The recommended mathematics changes included giving students more time to develop “deep levels of understanding,” and better defining the progression of skills and the transition between Algebra I and Algebra II.

Matt Adler, a Long Beach resident who teaches ninth-grade math at Seaford High School, said that the proposed changes are not substantial.

“There are certain topics that are not developmentally appropriate,” Adler said. “Some of the concepts in the statistics units are the beginnings of [Advanced Placement] stats. There are topics that I don’t think are appropriate for a freshman in high school to be learning.”

In April, about 53 percent of Long Island students opted out of the state mathematics exams, a number that was 6.3 percentage points larger than 2015.

This year, 52 percent of students opted out of the English Language Arts exams, a jump from 43 percent in 2015.

In Long Beach, 47.5 percent of students refused to sit for the mathematics exams this year, compared with 37.9 last year. About 41 percent of students opted out of taking the ELA exams, an increase of 13.5 percentage points over 2015.

“Opt-out rates aren’t going to change on Long Island unless teachers and parents believe that these tests are beneficial to their kids and not detrimental,” Kaminsky said. “They don’t feel that sense of comfort.”

The State Education Department did not return a call seeking comment.

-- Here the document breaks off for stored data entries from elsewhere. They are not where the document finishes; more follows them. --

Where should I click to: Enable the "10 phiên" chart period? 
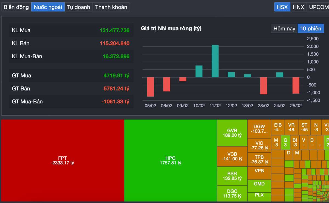click(x=311, y=28)
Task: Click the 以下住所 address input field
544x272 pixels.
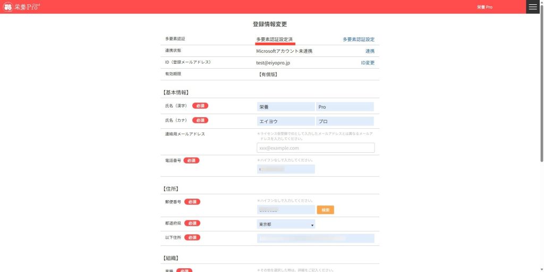Action: coord(316,238)
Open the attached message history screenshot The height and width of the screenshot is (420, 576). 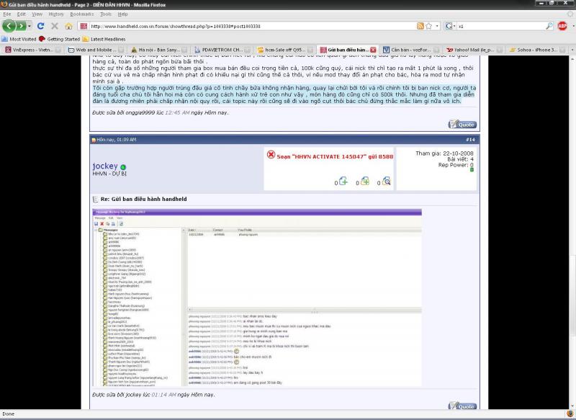pos(256,298)
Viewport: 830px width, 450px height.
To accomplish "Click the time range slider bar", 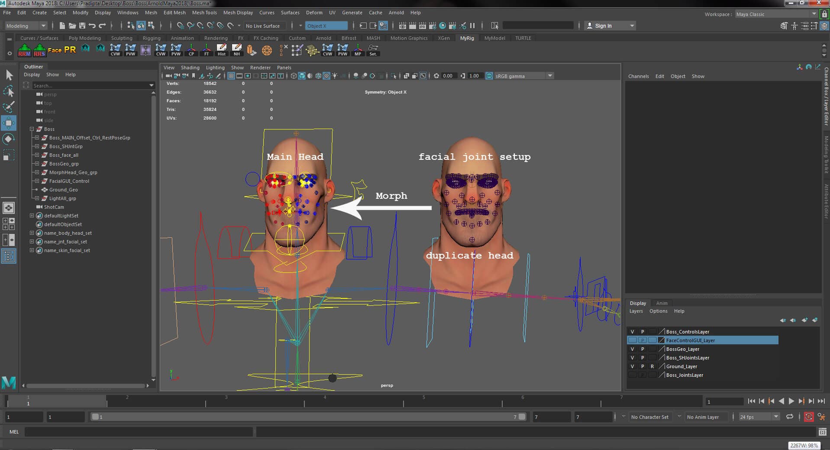I will coord(309,417).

Nassau and Suffolk County Board of Regents Representative Roger Tilles said that the board has responded to thousands of concerns from teachers and students.
“Major changes in the standards were, in some areas, age appropriateness and the amount of nonfiction versus fiction in the ELA standards,” Tilles said of the revisions.

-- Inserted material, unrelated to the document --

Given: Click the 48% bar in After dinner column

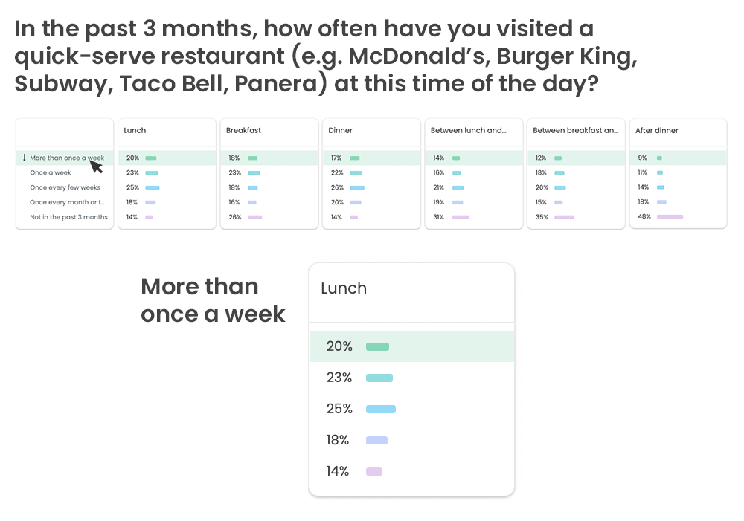Looking at the screenshot, I should pos(670,216).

Kaminsky called on Elia to consider a number of recommendations, including a revision of the anchor standards and addressing the cause of the opt-outs. “The task force has done nothing to substantially reform this broken system,” he wrote.

He also said that the revision process needed to be more transparent, and called for the release of dissenting opinions that were submitted during the public comment period.

He noted, as well, a need to eradicate one-size-fits-all standards. “By teaching to the standards and not the students, we have seen that students’ abilities to learn and comprehend concepts is dramatically stifled and undermined,” he wrote. “By and large I think parents and teachers are in favor of opting out until they see improvement.”

Additionally, he suggested that the Education Department reduce the number of testing days, which currently ranges from three to six.

“How many days do students lose of instruction?” Adler said. “Between the days the students are taking the tests and test prep … Why do we send our children to school? To be educated, to become lifelong learners, not to become test-takers and test prep.”

Tilles said that the Board of Regents is addressing the issue that Kaminsky and others have raised. “We are trying to make [the tests] much shorter,” he said. “It was too late to change this year’s test — we’re trying to see if we can change next year’s test. Not only make it shorter, but to change the content.”